Logic, Loops
This is a tricky problem — not because the code itself is hard, but finding the right algorithm can take a while.
The amount of rain a building will catch can be found by finding the highest building to its left (include itself in that finding) and by finding the highest building to the right (again, include itself).
Whichever of those numbers is smaller is our “leak level”; the amount of rain a building captures is it’s leak-level minus it’s height.
For example:
For each building:
2: it’s highest-left is 2 (remember, include itself) and it’s highest-right is 5.
Our leak level (min of those two numbers) is 2, so its captured rain is 2 - 2 == 0
.
5: highest L/R is 5,5; leak level is 5, rain is 5 - 5 == 0
.
2: highest L/R is 5,4; leak level is 4; rain is 4 - 2 == 2
.
3: highest L/R is 5,4; leak level is 4; rain is 4 - 3 == 1
.
4: highest L/R is 5,4; leak level is 4; rain is 4 - 4 == 0
.
1: highest L/R is 5,1; leak level is 1; rain is 1 - 1 == 0
.
Our total rain captured is the sum of that: 0 + 2 + 1 + 0 + 0 == 3
.
The code for this is relatively straightforward:
def rain(buildings):
"""How much rain is trapped in Codelandia?"""
# START SOLUTION
rain = 0
# Special case: no buildings means nothing trapped
if not buildings:
return rain
for i, height in enumerate(buildings):
# Find highest building to our left (including us)
left_best = max(buildings[:i + 1])
# Find highest building to our right (including us)
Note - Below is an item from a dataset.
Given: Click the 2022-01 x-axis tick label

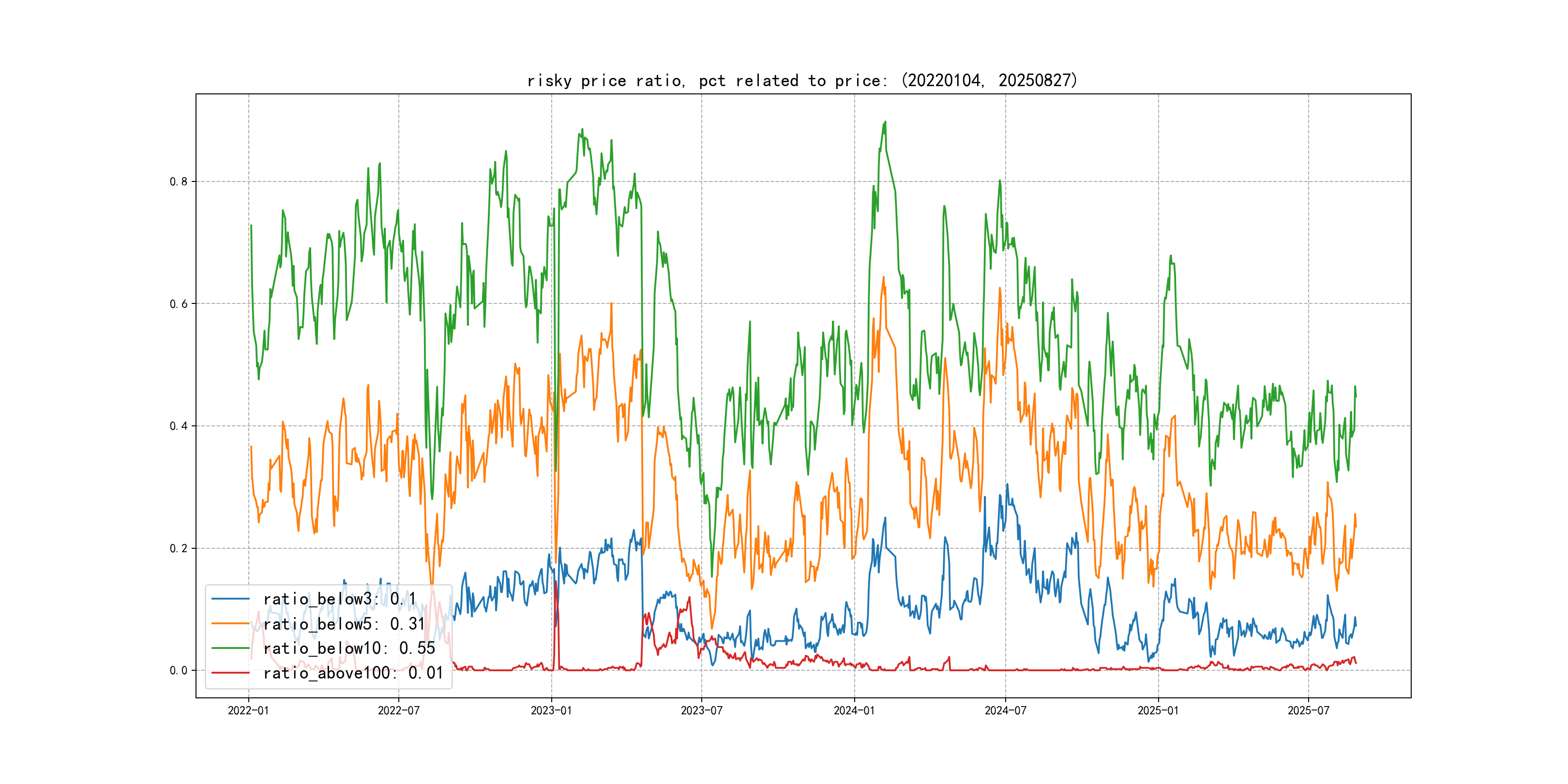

right_best = max(buildings[i:])
# The shorter of these is "leak level"; rain is our height to that
leak_level = min(left_best, right_best)
rain += leak_level - height
return rain
The runtime for this is O(n ** 2) — we have a outer loop over all buildings and, for each building, we scan the list looking our best-left and our best-right.
There is a linear solution for this problem, though it’s tricky to find.
Take a look at the list above of best-left and best-right values: once we find that 5 in the list, it remains the best-left for every building after that. Similarly, going right-to-left, once we find that 4, it remains that best-right for every building before it.
Instead of having to find the best-left and best-right every time we loop, we can do two simple linear passes over the buildings, finding the best-seen-so-far going left, and best-seen-so-far going right. The can both be done with this function:
def highest_so_far(buildings):
"""Returns list of highest-building-seen-so-far for each building."
For example::
>>> buildings = [1, 3, 2, 5, 2, 1]
This is "list of 'highest building to my left'"::
>>> highest_so_far(buildings)
[1, 3, 3, 5, 5, 5]
You can use this to get rightward answer by reversing input & result
(this is "list of 'highest building to my right'")::
>>> list(reversed(highest_so_far(reversed(buildings))))
[5, 5, 5, 5, 2, 1]
"""
so_far = 0
out = []
for height in buildings:
so_far = max(height, so_far)
out.append(so_far)
return out
With these lists in hand, our rain function is very similar, except it can just use these already-calculated lists, rather than making a new one each time. This reduces the inner loop, making this linear:
def rain_linear(buildings):
"""How much rain is trapped in Codelandia?"""
rain = 0
# Special case: no buildings means nothing trapped
if not buildings:
return rain
# The amount of rain caught by a building is defined by
# its highest-building-ever-on-the-left and
# its highest-building-ever-on-the-right.
# Make lists of highest-left and highest-right
highest_on_left = highest_so_far(buildings)
highest_on_right = reversed(highest_so_far(reversed(buildings)))
for height, best_l, best_r in zip(buildings, highest_on_left, highest_on_right):
leak_level = min(best_l, best_r)
rain += leak_level - height
return rain
Here’s another linear solution that takes a more physical approach. Imagine filling up the box that bounds the buildings, ie, height equal to the tallest building and width equal to the length of the list of buildings. Then we need to calculate how much water will run off to the left and the right. Note that any particular element of water can only drain to one side because the tallest building(s) will not allow water to pass. The amount of water remaining is simply the initial amount minus the runoff.
The calculation of runoff to one side is relatively straightforward. We need only keep track of the tallest building encountered so far as we proceed from one side, hence the space complexity of this solution is constant.
def rain_linear_alternate(buildings):
"""How much rain is trapped in Codelandia?"""
if not buildings:
return 0
top = max(buildings) # height of tallest building
runoff = 0
# amount of water that runs off to the left
highest = 0
for height in buildings:
if height == top: # no more water will drain to the left
break
highest = max(highest, height)
runoff += top - highest
# amount of water that runs off to the right
highest = 0
for height in reversed(buildings):
if height == top:
break
highest = max(highest, height)
runoff += top - highest
# trapped water = area of bounding box - area of buildings - total runoff
return top * len(buildings) - sum(buildings) - runoff